En los últimos dos años, por razones diversas, he seguido de cerca lo que ocurre en El Salvador. Debo decir que no me sorprendieron los hechos más recientes, que incluyen la destitución abrupta de los magistrados de la Sala Constitucional y del Fiscal General, por una Asamblea Legislativa en la cual el presidente Nayib Bukele tiene la mayoría holgada.
Me resultó llamativa la velocidad. El día que tomaron tal decisión, este 1 de mayo, los diputados se estrenaban en sus funciones en el órgano legislativo.
Lo de Bukele ha sido, en realidad, la crónica de un autoritarismo anunciado. El 9 de febrero del año pasado, antes de que se decretara la pandemia por la covid-19 en los países de América Latina, un Bukele rodeado de militares se presentó en la sede del parlamento, para pasearse por sus instalaciones y enviar tweets desde allí. Era un domingo, no había nadie en el edificio pero simbólicamente el presidente mostró que tomaba al legislativo.
“El delirante espectáculo del presidente Nayib Bukele, que este domingo (9 de febrero) usurpó la curul del presidente de la Asamblea y amenazó con disolverla, rodeado de militares fuertemente armados y policías antimotines con las escopetas al frente (…) es el momento más bajo que la democracia salvadoreña ha vivido en tres décadas”, editorializó El Faro, el medio digital de ese país más galardonado internacionalmente.
Aquello, a mi modo de ver, debió ser una señal de alerta. Al menos así lo registré en su momento. En febrero de 2020, tenía lugar una confrontación verbal entre Bukele y el Parlamento, que tenía como centro la aprobación de un préstamo para inversiones en seguridad.

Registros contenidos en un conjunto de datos
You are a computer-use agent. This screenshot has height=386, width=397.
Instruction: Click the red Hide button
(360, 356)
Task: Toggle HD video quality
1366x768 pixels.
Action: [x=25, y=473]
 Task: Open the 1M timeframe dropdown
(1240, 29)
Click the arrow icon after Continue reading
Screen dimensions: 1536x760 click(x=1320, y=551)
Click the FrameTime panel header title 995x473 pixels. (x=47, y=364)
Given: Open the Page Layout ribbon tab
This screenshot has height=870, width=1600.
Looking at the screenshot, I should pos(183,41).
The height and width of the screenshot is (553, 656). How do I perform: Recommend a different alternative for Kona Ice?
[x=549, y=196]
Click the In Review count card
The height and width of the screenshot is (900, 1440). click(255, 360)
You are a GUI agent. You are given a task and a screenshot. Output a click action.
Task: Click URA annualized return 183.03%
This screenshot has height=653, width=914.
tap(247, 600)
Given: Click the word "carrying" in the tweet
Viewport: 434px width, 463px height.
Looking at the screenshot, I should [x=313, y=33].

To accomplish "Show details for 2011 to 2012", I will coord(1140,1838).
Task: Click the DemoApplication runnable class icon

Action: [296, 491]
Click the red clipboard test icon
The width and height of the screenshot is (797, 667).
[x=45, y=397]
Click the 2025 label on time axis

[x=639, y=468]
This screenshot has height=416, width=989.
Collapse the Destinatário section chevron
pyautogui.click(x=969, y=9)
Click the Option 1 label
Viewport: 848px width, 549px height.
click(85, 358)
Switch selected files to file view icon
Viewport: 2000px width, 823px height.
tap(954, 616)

• Objetivo del ejercicio:
Responda brevemente, según el extracto de página:
(a) ¿En qué fecha tomaron los diputados la decisión de destituir a los magistrados de la Sala Constitucional y al Fiscal General?
(b) ¿Qué día de la semana se presentó Bukele en la sede del parlamento el 9 de febrero?
(c) ¿Sobre qué préstamo giraba la confrontación verbal entre Bukele y el Parlamento en febrero de 2020?

• Recuadro de respuesta:
(a) El 1 de mayo.
(b) Un domingo.
(c) Sobre un préstamo para inversiones en seguridad.